[Stored data entries]
+ + +
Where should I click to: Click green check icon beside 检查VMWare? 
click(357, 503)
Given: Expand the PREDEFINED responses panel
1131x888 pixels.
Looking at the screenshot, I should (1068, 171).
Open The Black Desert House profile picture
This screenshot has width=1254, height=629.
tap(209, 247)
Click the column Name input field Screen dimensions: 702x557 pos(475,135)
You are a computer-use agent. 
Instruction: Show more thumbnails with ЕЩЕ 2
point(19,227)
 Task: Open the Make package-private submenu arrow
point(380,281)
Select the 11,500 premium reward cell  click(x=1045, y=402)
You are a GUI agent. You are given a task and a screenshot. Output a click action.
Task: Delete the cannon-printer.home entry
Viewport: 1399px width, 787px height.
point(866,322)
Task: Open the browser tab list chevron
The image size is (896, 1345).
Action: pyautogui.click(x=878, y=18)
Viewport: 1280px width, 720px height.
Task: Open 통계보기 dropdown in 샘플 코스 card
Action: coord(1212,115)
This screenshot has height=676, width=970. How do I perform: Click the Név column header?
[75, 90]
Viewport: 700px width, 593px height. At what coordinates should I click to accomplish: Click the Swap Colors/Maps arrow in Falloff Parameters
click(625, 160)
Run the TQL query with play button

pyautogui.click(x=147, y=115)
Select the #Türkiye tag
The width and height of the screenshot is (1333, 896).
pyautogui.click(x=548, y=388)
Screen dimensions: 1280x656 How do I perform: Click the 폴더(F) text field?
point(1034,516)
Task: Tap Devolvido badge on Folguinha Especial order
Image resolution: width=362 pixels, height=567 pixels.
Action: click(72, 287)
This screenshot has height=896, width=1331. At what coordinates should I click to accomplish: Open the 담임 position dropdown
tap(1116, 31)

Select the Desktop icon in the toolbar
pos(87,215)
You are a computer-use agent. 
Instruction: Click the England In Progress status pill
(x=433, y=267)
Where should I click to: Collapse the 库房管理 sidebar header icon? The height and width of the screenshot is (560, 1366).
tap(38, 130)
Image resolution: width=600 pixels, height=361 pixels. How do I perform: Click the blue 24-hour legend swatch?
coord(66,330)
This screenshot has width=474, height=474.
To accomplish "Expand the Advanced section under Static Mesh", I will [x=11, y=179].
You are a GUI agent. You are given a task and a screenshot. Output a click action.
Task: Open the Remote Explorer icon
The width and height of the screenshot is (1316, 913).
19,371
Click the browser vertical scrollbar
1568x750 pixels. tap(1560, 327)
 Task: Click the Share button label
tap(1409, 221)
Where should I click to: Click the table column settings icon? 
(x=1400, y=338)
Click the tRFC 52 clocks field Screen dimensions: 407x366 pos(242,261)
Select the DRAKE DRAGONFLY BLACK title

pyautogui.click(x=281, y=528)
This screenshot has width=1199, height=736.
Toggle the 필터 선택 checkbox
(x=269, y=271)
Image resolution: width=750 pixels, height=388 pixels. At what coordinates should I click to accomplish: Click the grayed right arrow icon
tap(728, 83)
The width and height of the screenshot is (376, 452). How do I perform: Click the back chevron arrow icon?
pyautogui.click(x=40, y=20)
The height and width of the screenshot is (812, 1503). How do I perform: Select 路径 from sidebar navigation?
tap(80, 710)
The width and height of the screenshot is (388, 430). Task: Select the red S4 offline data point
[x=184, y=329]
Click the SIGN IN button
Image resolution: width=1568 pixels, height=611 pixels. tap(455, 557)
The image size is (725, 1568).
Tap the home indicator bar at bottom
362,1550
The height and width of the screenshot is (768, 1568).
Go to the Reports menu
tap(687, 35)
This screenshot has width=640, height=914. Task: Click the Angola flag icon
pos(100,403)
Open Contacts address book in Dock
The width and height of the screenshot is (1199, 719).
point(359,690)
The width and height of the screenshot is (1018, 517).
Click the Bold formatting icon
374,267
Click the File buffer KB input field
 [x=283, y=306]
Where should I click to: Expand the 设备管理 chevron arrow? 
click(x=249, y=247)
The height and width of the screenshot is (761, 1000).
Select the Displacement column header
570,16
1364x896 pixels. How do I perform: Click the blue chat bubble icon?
+ + +
§ YOUR OBJECTIVE:
Output all entries again exactly; no line may be altered.

§ TASK ANSWER:
Where should I click to: Click green check icon beside 检查VMWare? 
click(357, 503)
Given: Expand the PREDEFINED responses panel
1131x888 pixels.
Looking at the screenshot, I should (1068, 171).
Open The Black Desert House profile picture
This screenshot has width=1254, height=629.
tap(209, 247)
Click the column Name input field Screen dimensions: 702x557 pos(475,135)
You are a computer-use agent. 
Instruction: Show more thumbnails with ЕЩЕ 2
point(19,227)
 Task: Open the Make package-private submenu arrow
point(380,281)
Select the 11,500 premium reward cell  click(x=1045, y=402)
You are a GUI agent. You are given a task and a screenshot. Output a click action.
Task: Delete the cannon-printer.home entry
Viewport: 1399px width, 787px height.
point(866,322)
Task: Open the browser tab list chevron
The image size is (896, 1345).
Action: pyautogui.click(x=878, y=18)
Viewport: 1280px width, 720px height.
Task: Open 통계보기 dropdown in 샘플 코스 card
Action: coord(1212,115)
This screenshot has height=676, width=970. How do I perform: Click the Név column header?
[75, 90]
Viewport: 700px width, 593px height. At what coordinates should I click to accomplish: Click the Swap Colors/Maps arrow in Falloff Parameters
click(625, 160)
Run the TQL query with play button

pyautogui.click(x=147, y=115)
Select the #Türkiye tag
The width and height of the screenshot is (1333, 896).
pyautogui.click(x=548, y=388)
Screen dimensions: 1280x656 How do I perform: Click the 폴더(F) text field?
point(1034,516)
Task: Tap Devolvido badge on Folguinha Especial order
Image resolution: width=362 pixels, height=567 pixels.
Action: click(72, 287)
This screenshot has height=896, width=1331. At what coordinates should I click to accomplish: Open the 담임 position dropdown
tap(1116, 31)

Select the Desktop icon in the toolbar
pos(87,215)
You are a computer-use agent. 
Instruction: Click the England In Progress status pill
(x=433, y=267)
Where should I click to: Collapse the 库房管理 sidebar header icon? The height and width of the screenshot is (560, 1366).
tap(38, 130)
Image resolution: width=600 pixels, height=361 pixels. How do I perform: Click the blue 24-hour legend swatch?
coord(66,330)
This screenshot has width=474, height=474.
To accomplish "Expand the Advanced section under Static Mesh", I will [x=11, y=179].
You are a GUI agent. You are given a task and a screenshot. Output a click action.
Task: Open the Remote Explorer icon
The width and height of the screenshot is (1316, 913).
19,371
Click the browser vertical scrollbar
1568x750 pixels. tap(1560, 327)
 Task: Click the Share button label
tap(1409, 221)
Where should I click to: Click the table column settings icon? 
(x=1400, y=338)
Click the tRFC 52 clocks field Screen dimensions: 407x366 pos(242,261)
Select the DRAKE DRAGONFLY BLACK title

pyautogui.click(x=281, y=528)
This screenshot has width=1199, height=736.
Toggle the 필터 선택 checkbox
(x=269, y=271)
Image resolution: width=750 pixels, height=388 pixels. At what coordinates should I click to accomplish: Click the grayed right arrow icon
tap(728, 83)
The width and height of the screenshot is (376, 452). How do I perform: Click the back chevron arrow icon?
pyautogui.click(x=40, y=20)
The height and width of the screenshot is (812, 1503). How do I perform: Select 路径 from sidebar navigation?
tap(80, 710)
The width and height of the screenshot is (388, 430). Task: Select the red S4 offline data point
[x=184, y=329]
Click the SIGN IN button
Image resolution: width=1568 pixels, height=611 pixels. tap(455, 557)
The image size is (725, 1568).
Tap the home indicator bar at bottom
362,1550
The height and width of the screenshot is (768, 1568).
Go to the Reports menu
tap(687, 35)
This screenshot has width=640, height=914. Task: Click the Angola flag icon
pos(100,403)
Open Contacts address book in Dock
The width and height of the screenshot is (1199, 719).
point(359,690)
The width and height of the screenshot is (1018, 517).
Click the Bold formatting icon
374,267
Click the File buffer KB input field
 [x=283, y=306]
Where should I click to: Expand the 设备管理 chevron arrow? 
click(x=249, y=247)
The height and width of the screenshot is (761, 1000).
Select the Displacement column header
570,16
1364x896 pixels. How do I perform: Click the blue chat bubble icon?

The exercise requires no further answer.